Parece razonable pensar que las personas se pueden dividir claramente en dos tipos: los fuertes y los débiles pero desgraciadamente la lógica booleana hace aguas cuando se trata de modelizar el cerebro humano y no es tan sencillo. ¿Qué es ser fuerte y qué es ser débil? Ni yo mismo soy capaz de saber que camiseta debería de ponerme a mi mismo en ese peculiar partido y probablemente según el escenario o según a quien se preguntara me colocaría en uno u otro sitio. Todo, evidentemente, es relativo pero paradójicamente me suelen poner en el lado de los fuertes a pesar de que uno está convencido (de corazón) de ser el más débil y frágil de todos.

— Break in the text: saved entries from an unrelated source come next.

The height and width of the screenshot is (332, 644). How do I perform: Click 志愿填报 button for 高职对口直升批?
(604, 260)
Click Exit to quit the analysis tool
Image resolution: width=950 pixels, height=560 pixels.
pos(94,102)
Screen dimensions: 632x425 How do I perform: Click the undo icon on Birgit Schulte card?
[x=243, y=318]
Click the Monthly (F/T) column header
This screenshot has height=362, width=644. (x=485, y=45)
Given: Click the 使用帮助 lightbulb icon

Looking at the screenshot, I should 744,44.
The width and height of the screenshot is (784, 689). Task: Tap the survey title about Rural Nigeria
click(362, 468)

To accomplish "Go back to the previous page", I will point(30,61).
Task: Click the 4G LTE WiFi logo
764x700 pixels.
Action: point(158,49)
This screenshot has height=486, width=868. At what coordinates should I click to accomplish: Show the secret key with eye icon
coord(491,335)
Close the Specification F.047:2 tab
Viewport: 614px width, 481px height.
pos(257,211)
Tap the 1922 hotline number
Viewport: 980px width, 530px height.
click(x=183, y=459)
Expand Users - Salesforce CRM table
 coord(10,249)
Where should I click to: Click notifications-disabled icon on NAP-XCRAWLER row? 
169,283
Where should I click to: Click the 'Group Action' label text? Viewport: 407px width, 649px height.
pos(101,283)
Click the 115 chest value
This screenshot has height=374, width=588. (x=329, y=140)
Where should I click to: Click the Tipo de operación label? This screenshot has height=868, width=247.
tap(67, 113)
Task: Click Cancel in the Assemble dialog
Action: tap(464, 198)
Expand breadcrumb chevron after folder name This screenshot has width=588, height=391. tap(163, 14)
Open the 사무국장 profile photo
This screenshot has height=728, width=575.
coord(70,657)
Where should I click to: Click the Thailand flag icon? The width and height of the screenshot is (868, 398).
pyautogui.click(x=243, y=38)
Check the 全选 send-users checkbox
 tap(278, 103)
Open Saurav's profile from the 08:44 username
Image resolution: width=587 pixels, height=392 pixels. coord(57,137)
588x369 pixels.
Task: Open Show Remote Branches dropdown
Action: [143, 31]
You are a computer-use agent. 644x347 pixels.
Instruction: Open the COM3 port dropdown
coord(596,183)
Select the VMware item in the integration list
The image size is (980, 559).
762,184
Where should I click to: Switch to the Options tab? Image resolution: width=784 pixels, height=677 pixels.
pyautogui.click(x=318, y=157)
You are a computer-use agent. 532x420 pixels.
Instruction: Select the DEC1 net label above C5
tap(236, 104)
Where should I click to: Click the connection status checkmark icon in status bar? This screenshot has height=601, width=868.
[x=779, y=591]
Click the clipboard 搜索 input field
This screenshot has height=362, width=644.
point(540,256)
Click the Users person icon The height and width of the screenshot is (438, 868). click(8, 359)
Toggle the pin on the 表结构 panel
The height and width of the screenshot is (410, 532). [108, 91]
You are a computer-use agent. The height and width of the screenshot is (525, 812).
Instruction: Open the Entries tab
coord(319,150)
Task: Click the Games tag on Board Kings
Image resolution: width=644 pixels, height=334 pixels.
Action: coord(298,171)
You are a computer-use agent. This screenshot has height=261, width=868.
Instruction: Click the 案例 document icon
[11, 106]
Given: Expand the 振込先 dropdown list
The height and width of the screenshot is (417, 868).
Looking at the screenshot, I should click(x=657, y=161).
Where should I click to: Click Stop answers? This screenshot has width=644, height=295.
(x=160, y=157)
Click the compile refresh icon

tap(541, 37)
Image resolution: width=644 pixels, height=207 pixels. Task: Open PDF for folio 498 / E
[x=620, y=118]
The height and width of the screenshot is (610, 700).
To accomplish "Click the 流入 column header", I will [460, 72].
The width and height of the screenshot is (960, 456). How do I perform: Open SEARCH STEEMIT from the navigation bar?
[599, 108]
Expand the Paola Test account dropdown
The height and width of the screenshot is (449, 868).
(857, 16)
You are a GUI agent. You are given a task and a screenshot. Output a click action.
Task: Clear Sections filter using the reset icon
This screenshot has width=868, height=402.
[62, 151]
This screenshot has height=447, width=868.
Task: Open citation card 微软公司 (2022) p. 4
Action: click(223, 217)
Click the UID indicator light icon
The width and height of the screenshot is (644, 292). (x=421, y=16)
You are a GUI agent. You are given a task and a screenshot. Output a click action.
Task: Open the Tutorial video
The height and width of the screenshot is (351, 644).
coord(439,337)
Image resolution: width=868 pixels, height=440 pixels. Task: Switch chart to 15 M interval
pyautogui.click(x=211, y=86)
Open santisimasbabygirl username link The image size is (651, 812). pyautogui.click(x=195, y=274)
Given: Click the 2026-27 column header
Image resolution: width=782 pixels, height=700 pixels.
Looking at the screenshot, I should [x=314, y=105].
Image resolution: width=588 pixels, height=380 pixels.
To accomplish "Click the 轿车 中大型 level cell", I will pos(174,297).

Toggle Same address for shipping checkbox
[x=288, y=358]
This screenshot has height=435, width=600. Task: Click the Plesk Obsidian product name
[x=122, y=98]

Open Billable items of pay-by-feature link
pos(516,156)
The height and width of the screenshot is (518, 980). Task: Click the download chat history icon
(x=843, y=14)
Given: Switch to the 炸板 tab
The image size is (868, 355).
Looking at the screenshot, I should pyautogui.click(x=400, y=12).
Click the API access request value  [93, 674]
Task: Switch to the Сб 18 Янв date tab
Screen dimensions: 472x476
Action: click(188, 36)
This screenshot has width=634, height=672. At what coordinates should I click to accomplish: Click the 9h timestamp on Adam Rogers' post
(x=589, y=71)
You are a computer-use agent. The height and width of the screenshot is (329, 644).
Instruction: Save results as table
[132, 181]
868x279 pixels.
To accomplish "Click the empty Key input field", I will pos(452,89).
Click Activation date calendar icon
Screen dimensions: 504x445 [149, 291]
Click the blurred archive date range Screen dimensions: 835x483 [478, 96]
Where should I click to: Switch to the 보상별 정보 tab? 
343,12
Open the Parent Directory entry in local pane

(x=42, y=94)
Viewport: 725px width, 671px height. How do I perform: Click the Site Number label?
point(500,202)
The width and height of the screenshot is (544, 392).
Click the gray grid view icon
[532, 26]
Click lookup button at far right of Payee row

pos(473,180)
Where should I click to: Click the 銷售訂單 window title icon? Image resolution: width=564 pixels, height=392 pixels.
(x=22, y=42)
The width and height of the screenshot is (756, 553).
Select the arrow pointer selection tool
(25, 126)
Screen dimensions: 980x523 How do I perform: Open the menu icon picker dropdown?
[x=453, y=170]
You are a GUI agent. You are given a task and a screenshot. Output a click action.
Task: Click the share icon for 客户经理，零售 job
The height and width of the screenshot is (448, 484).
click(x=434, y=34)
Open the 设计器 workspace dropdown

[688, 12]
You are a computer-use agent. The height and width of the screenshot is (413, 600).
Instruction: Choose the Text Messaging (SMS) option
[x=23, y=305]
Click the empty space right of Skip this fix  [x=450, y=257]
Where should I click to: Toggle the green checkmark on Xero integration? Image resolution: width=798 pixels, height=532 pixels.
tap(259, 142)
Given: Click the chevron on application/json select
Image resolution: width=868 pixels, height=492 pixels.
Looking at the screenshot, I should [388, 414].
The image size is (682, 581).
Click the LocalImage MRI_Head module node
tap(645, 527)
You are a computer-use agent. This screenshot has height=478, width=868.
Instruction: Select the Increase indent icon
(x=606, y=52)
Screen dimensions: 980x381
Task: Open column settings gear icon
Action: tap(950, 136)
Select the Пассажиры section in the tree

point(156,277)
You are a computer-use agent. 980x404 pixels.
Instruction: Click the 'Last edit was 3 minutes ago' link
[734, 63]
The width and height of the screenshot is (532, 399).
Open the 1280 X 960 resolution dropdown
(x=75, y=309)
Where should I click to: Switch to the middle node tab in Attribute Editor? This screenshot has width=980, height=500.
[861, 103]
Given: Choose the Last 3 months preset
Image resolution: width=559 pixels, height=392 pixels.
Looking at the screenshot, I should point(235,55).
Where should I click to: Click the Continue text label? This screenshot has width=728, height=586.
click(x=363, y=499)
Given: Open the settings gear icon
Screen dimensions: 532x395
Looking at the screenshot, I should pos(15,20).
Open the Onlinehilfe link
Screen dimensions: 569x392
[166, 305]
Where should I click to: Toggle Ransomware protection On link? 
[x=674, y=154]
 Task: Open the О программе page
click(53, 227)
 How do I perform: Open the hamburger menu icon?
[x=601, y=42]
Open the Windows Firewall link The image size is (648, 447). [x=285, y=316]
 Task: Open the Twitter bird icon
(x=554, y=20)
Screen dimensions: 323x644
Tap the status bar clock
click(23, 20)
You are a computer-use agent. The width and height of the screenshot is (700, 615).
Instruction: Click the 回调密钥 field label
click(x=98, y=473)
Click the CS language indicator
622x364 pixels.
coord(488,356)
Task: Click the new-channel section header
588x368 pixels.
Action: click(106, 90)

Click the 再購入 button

Por eso, para no tener que curar después heridas profundas, por principio desconfío de los pobrecitos débiles y especialmente de aquellos que no hacen precisamente verdaderos esfuerzos por ocultarme esa aparente debilidad. Si, esos seres humanos que tienen un mecanismo cerebral que les hace no estar seguros de nada, que ante vicisitudes externas de diversa naturaleza pero de apariencia normal se sienten amenazados, desprotegidos, cierran la escotilla y transmiten su desazón en forma de agujero negro que todo lo absorbe pero que con la misma naturalidad nada de lo anterior les impide ser seres pensantes con un criterio muy particular y además demostrarlo, incluso con intolerante vehemencia, a todo aquel que ose dudarlo. Si, si, estoy hablando de esos tipos (o tipas) que se escudan en su manifiesta falta de seguridad para que tú, por supuesto, tengas que decidir por ellos pero que por la misma autoridad divina, que vete tú a saber quien les ha dado, luego se ven no solo capacitados sino con el derecho de criticar o destrozar con crueldad tus “inadecuadas” decisiones. Eso cuando no directamente te obligan sutilmente a decidir “tú mismo” lo que ellos quieren.
Un amigo mío de la infancia suele decirme que todo lo anterior es básicamente una enfermedad de ricos y sólo para ricos, así que nosotros no tendremos nunca la “suerte” de poder padecerla por mucho que respiremos el mismo aire y tengamos los mismos síntomas. Teniendo en cuenta el concepto de rico que manejamos mi amigo y yo, claro está.
No sé si mi amigo tiene o no tiene razón pero es cierto que a este tipo de personas solamente me las he encontrado cuando un buen día, en el sentido real y en el figurado, me decidí a traspasar la M-30. De donde yo venía había tres cosas que tenías que tener bien claras, la primera es que por nada del mundo nadie te iba a regalar nada así que todo aquello que pretendieses conseguir tenía que ser exclusivamente a partir uno mismo por frustrante que eso pudiese parecer. La segunda era que solo aquellos que daban la cara, con el riesgo de ser partida, tenían después el derecho a quejarse. La tercera era que tus lágrimas eran siempre tuyas aunque hubiese veinte personas secándotelas. Esas premisas siguen muy patente en mi vida y a pesar de ser un animal perfectamente adaptado al mundo “del otro lado” probablemente sea eso y sólo eso lo que me hace aparecer como un tipo fuerte frente a los tipos débiles con los que comparto absolutamente los mismos puntos de desazón.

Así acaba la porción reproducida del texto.